We've had 100 years to figure out to do with the next "big" pandemic. (Note: there have been several pandemics since 1918, but nowhere near as devastating.) Science has sped forward and thousands of new treatments for thousands of diseases have been developed. We have a better understanding of how influenza infects, how the human body responds to infections, and how to prevent infection. But, is the US ready for another "big" pandemic?
Short Answer: NO
This year I was able to attend the ASM BioThreats 2018 meeting (American Society of Microbiology) and from experts in the fields of infectious disease, emergency preparedness, public health, and pharmaceutical (vaccine and antiviral) research, it seems as though we have not made much progress in preparedness since the 1918 influenza pandemic. There are a several reasons that are, in my opinion, indicative of our lack of preparation:
- Lack of an effective universal influenza vaccine. While I hope you all go out and get your flu shots every year, you may know by now that those vaccines take 6+ months to produce and the strains of influenza targeted by those vaccines is all based on educated guesses by scientists and epidemiologist. While these well-educated professionals do their best, their predictions can be wrong. That was the case this year - the predictions were wrong. What does this mean? It means that the vast majority of people who got the influenza vaccine are still susceptible to getting the most common strain that is causing disease. To better address this issue, many biotech companies and academic labs alike are working on developing a universal influenza vaccine, which would mean it could protect you from most strains of influenza. I am happy to go into the science behind that if you really want to know (post a comment or email me!) Predication is only one of the issues that are causing a problem with the vaccine. The length of time and method for producing the vaccines are based on technology from the 1950s and can cause major issues in people with egg allergies.
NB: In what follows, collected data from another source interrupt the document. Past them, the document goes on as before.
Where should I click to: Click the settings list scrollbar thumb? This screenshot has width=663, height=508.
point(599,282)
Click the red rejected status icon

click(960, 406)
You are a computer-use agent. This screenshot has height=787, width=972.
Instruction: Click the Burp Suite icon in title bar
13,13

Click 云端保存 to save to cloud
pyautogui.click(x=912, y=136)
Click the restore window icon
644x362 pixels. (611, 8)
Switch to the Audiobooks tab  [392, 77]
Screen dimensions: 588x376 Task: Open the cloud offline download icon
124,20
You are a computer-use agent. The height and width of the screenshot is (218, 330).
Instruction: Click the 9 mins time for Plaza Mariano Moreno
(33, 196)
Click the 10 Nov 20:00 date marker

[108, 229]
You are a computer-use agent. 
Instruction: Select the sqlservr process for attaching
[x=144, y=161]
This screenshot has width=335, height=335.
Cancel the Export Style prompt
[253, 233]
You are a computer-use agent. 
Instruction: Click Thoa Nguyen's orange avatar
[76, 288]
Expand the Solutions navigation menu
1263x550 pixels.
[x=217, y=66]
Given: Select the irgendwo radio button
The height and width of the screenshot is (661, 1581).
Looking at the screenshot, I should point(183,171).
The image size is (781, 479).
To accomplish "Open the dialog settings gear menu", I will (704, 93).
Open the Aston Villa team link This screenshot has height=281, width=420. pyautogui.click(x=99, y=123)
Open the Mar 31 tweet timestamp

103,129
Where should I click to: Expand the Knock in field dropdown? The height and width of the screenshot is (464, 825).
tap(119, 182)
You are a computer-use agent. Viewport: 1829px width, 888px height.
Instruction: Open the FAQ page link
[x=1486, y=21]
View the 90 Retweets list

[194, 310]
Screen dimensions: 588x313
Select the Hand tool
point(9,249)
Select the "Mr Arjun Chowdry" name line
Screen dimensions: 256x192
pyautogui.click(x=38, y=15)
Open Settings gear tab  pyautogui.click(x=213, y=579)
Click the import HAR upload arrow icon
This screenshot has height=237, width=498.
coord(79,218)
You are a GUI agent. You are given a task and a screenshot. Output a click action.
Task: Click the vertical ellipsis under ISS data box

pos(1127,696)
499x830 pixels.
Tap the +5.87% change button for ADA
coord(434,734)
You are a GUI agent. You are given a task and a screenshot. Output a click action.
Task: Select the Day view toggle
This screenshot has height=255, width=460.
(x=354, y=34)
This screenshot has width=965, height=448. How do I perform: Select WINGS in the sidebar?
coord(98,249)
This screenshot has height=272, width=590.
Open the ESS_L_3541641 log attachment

- Lack of effective antiviral treatment options. You have probably heard of Tamiflu, a medication developed to help treat the symptoms of influenza. It has okay efficacy and can shorted the duration and severity of symptoms when given early on in illness (within 48 hours of symptom onset). However, patients don't often visit their doctor within 48 hours of symptom onset, nor do they know if what they have is influenza or something else. Thus, few patients are able to receive Tamiflu early enough for it to be effective. Ideally, prevention is the best medicine (vaccination, quarantine), but more effective options for influenza treatment after a patient has become ill are needed.
- Lack of appropriate training of health-care professionals. We saw it with Ebola, even when people are supposedly trained in appropriate handling/care of infectious patients, most are not trained well enough. If they were, we would not have seen nurses or other caregivers with Ebola exposure. Now, while there is no threat, is the time for hospitals to train and exercise their staff on appropriate protocols. This may include in-class training as well as a walk through of actions needed to take care of infectious patients including donning and doffing personal protective equipment, decontamination techniques, and post-exposure prophylaxis. However, it is expensive to pay people to train and hospitals being in the health care BUSINESS are reluctant to pay staff to work without being able to bill patients for that time and effort. I will stop there because my universal healthcare rant could be its own blog post.
- Vaccinate yourself and your loved ones. It's not perfect, but it DOES help reduce the risk of getting influenza as well as reduces the severity of disease if you do get it.
- Cut it out with the hugs and handshaking. It sounds impersonal, but this close contact is how influenza spreads.
- Wash your hands and quit touching your face. If you do come in contact with someone who is sick, you will reduce your chance of getting it.
- STAY HOME. I can't stress this enough. Just. Stay. Home.
- If you insist on going out, WEAR A MASK and wash your hands frequently. If you're afraid of looking weird, tough crap, you're a walking cloud of disease like Pigpen.